* **Stated task**: List every line of the material below that contains the word "should". Case is significant.

* **Input data**:
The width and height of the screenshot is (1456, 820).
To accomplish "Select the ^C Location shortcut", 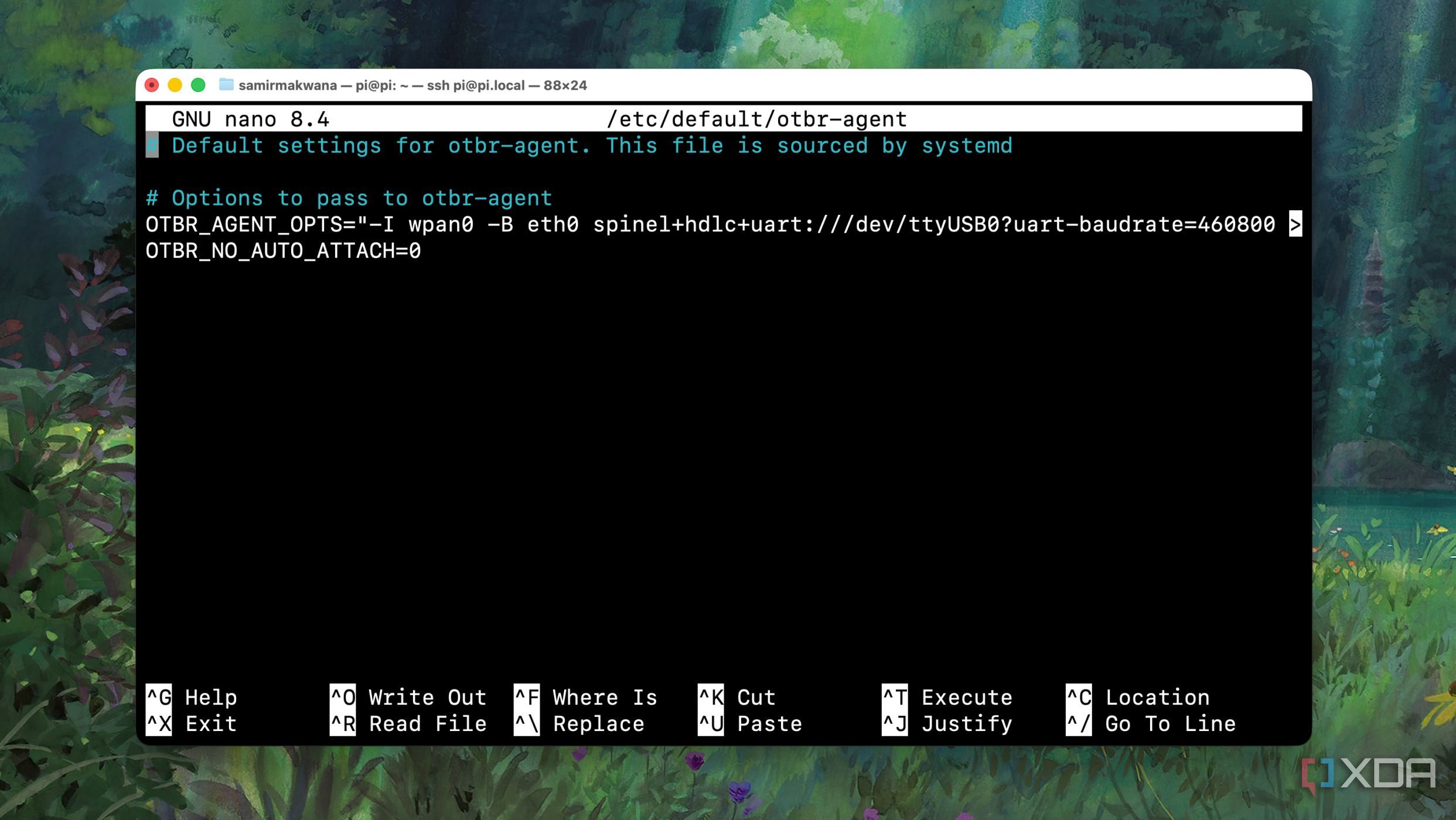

* * *

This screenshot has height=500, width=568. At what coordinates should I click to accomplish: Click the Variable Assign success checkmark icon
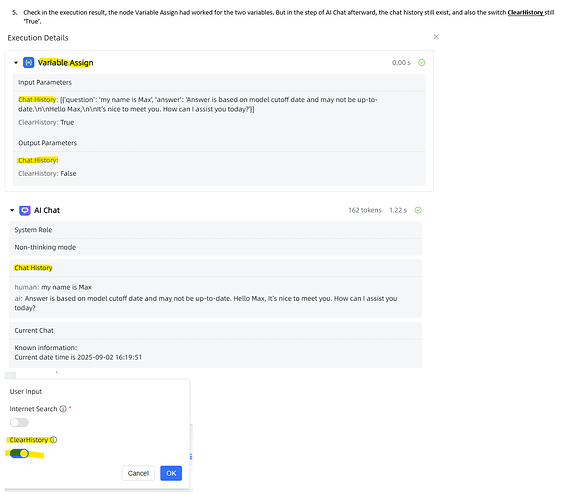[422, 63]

--

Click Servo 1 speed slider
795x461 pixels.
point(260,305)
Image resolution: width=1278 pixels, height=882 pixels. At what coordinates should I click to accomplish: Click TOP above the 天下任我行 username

* **Task response**:
This screenshot has height=500, width=568. At what coordinates should I click to accomplish: Click the Variable Assign success checkmark icon
Image resolution: width=1278 pixels, height=882 pixels. At what coordinates should I click to accomplish: Click TOP above the 天下任我行 username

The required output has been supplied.